Sayangi Aku, Papa
Tri Budhi Sastrio
Ada yang rindu mama, ada yang rindu papa.
Keduanya paling utama bagi anak-anak belia.Â
Hari sudah sore. Langit di barat semburat memerah. Sedangkan angin bertiup sepoi, seakan memberi selamat jalan pada sang siang, untuk pergi diganti sang malam.
Seorang anak kecil kelihatan duduk sendirian di taman. Taman yang semakin lama semakin jelek dan tidak terurus memang sudah lama kehilangan pengunjung.
Bangku semen yang diduduki anak kecil itu sudah retak dan pecah di sana-sini. Manilik dari usia bangku-bangku semen di taman itu, patut depertanyakan, mengapa dalan usia yang relatif muda seperti itu, bangku-bangku semen itu sudah retak dan pecah tidak karuan? Apakah waktu merencanakan dulu memang dibuat seperti itu? Cepat retak dan cepat pecah?

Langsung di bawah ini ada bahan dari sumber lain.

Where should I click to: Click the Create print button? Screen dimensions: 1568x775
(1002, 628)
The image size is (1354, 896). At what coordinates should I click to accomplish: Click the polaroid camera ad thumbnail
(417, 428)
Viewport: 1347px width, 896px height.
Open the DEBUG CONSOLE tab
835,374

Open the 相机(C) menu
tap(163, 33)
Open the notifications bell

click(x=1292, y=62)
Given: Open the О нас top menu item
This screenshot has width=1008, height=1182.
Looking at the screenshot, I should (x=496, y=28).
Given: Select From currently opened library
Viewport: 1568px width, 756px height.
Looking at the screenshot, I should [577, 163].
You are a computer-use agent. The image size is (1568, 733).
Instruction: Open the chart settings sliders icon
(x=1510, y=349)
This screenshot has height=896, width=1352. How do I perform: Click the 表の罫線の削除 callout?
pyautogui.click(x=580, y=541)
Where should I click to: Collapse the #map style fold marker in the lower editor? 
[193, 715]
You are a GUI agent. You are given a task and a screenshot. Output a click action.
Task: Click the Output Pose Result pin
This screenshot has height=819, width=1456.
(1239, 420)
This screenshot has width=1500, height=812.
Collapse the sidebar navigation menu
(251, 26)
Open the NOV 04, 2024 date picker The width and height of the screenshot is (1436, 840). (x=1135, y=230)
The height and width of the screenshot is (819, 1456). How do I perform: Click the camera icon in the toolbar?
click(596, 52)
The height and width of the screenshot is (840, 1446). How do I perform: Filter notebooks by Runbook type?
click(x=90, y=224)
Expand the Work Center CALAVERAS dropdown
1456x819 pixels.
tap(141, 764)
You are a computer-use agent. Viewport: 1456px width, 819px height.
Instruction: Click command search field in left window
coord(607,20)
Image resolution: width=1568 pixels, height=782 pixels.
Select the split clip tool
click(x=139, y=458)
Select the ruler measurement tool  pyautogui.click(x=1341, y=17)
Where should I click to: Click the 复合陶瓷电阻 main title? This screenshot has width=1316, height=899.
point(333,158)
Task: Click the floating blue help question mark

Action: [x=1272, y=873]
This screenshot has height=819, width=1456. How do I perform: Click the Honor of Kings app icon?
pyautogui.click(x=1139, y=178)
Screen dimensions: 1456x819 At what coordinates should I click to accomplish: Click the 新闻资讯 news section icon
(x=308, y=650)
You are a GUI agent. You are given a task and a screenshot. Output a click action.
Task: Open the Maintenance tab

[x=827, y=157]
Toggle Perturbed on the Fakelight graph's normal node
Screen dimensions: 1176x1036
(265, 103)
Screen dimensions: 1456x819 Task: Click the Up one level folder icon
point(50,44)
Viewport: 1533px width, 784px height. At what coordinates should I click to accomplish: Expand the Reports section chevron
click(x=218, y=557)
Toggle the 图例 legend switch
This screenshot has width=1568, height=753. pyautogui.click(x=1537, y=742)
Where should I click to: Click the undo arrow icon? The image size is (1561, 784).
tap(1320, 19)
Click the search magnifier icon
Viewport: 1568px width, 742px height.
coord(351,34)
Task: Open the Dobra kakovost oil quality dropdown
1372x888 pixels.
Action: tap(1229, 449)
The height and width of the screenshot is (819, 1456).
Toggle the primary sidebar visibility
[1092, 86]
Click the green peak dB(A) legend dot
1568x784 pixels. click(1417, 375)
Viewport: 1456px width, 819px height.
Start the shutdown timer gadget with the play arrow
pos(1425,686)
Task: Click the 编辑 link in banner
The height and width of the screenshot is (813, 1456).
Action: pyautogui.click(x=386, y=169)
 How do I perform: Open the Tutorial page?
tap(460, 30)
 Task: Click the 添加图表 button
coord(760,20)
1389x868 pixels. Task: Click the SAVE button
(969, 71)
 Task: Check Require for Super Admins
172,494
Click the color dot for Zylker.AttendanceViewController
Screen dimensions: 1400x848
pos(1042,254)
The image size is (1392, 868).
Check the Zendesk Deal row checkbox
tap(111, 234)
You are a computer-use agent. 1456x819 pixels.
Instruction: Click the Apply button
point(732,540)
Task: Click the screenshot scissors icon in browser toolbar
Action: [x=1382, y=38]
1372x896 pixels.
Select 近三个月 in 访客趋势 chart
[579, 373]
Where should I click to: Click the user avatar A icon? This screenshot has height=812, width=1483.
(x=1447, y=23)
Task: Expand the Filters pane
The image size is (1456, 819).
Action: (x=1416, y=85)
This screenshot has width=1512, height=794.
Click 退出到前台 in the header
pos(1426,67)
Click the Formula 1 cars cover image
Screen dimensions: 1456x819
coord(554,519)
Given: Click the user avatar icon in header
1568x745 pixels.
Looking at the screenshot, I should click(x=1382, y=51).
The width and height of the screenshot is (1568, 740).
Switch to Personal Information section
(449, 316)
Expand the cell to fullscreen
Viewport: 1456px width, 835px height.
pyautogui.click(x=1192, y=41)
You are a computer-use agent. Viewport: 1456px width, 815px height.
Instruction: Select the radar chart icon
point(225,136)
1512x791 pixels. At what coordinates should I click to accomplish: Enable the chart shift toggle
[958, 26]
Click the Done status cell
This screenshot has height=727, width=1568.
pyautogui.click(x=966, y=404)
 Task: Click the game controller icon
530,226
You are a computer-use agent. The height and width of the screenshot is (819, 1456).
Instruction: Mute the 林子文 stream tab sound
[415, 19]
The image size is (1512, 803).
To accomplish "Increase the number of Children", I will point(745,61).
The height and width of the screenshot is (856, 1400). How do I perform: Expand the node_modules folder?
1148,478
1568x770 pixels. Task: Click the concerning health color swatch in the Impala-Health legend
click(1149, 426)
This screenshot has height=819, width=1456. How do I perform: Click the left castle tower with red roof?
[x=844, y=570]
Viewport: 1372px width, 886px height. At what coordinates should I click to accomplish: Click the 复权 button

Kalau jawabnya "Ya", tentu saja tidak ada masalah kecuali satu hal, yaitu kepala si Perencana harus dicuci dengan deterjen yang kuat daya kerjanya. Sedangkan kalau jawabnya "Tidak", maka kepala Bagian Pengawasan Kualitas perusahaan pengelola taman itu harus diseret ke meja hijau, karena dia digolongkan sebagai pegawai yang korup dan tak becus. Tidak diragukan lagi, pegawai itu pasti menerima uang suap dari pihak kontraktor untuk menutup mata dan hatinya terhadap keadaan bangunan yang sebenarnya.
Cuma sayangnya, di jaman sekarang ini, seandainya ada orang yang mencoba-coba berpikiran seperti di atas, kemudian mencoba menyelidiki dan menyelesaikan secara tuntas, akan tidak cuma berhadapan dengan tembok tetapi juga dengan palu logam besar yang sewaktu-waktu siap untuk menghantam dan meretakkan kepala yang usil itu.
Tangan anak kecil itu sekali-sekali mengusap mukanya. Matanya yang bening semakin lama semakin buram. Lapisan air mata mulai menyaput mata kecil itu.
"Engkau tidak cinta padaku, papa...," gumamnya lirih beberapa saat kemudian.
Tidak ada yang mendengarnya. Bahkan anak itu sendiri, diragukan mendengar gumamannya sendiri. Sekali lagi dia mengangkat tangannya yang mungil, mengusap mata. Pandangannya sejenak terang lagi.
Sementara itu, di ruangan sebuah rumah. Seorang wanita cantik, duduk dengan tenang, menyulam sehelai saputangan. Tangan yang putih lentik bergerak dengan lincah ke sana ke mari tetapi ... Jelas ini terasa aneh, di pipinya mengalir berbutir-butir air bening. Ya, wanita cantik itu menangis. Entah apa yang disedihkannya, mungkin cuma dia sendiri yang tahu.